The domestic pressures, stoked in the period 1945–53, rose to the surface soon after Stalin’s death. The dictator’s departure compelled the Soviet leadership to weigh arguments in favor of some liberalization. Certain steps in that direction were taken in 1953–56, but the more public examination of Stalin’s legacy would begin only in 1956, after Nikita Khrushchev (1894–1971) emerged as the country’s undisputed leader and Stalin’s successor.  

Khrushchev had made his career under Stalin as a party secretary and one of his most devoted lieutenants, utterly dazed by the charismatic leader. After Stalin’s death he rose to become the Soviet leader who sponsored substantial liberalization of Soviet society, put an end to mass terror, and attempted to discredit his former idol. Khrushchev’s elevation was in large measure due to chance. Stalin himself had involuntary facilitated the rise to power of his future denunciator, by promoting Khrushchev from one rung of the career ladder to the next.

Ironically, the overly suspicious dictator had failed to discern in his protégé the political tendency that he had so ruthlessly crushed during his own rise to absolute power. It had been associated with leaders such as Bukharin and others who had favored continuation of the NEP and democratization, and strongly objected to the use of coercive methods in running the economy. Despite brutal repressions, that moderate political trend and its representatives had never been completely eradicated. In this sense, the rise of Khrushchev was not accidental, but represented a revival and a vindication of an alternative to Stalin’s tyranny.

Of all Soviet leaders, Nikita Khrushchev had perhaps the most colorful personality. Lacking formal education, he was able to achieve a meteoric career rise from a village shepherd to the leader of a world superpower. Like thousands of other young Russian peasants he had left the countryside hoping to find a better life in the city. In tsarist Russia on the eve of the revolution, workers in the first generation, coming from a peasant background, were the fastest growing sector of the working class. Many of them enthusiastically accepted the Bolsheviks’ simple black-and-white vision of society. Based on class hatred, it divided the world into “us,” the workers, and “them,” the bourgeoisie and landowners. By taking power from the exploiters and crushing their resistance, the workers would somehow manage to build a shining paradise on earth.

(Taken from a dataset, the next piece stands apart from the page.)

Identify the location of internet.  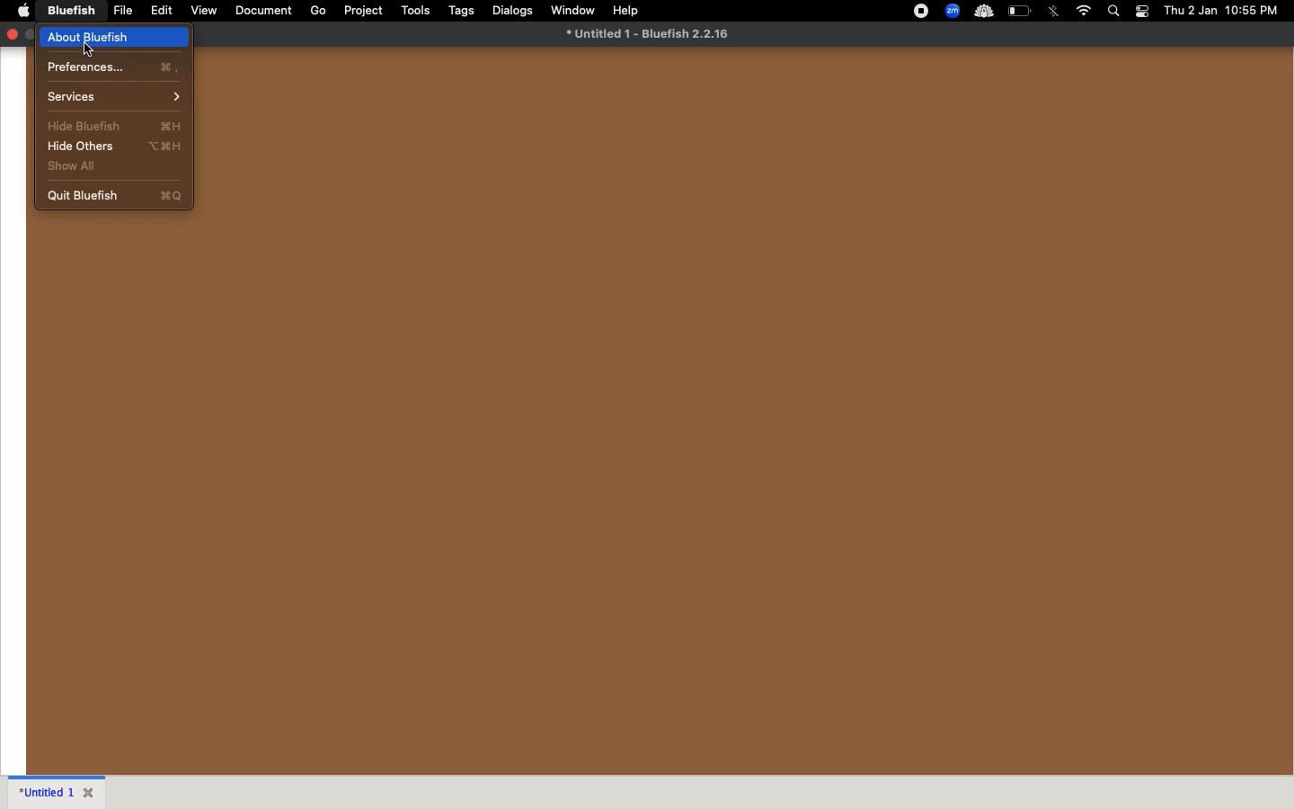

Having embraced this rigid class struggle approach in the period of his revolutionary youth, Khrushchev would never be able to discard it. The world to him remained divided by the barricades, with capitalists to one side and Communists to the other. The struggle between the socialist and capitalist camps was uncompromising and ineluctable, waged on the principle “either we bury them, or they bury us.”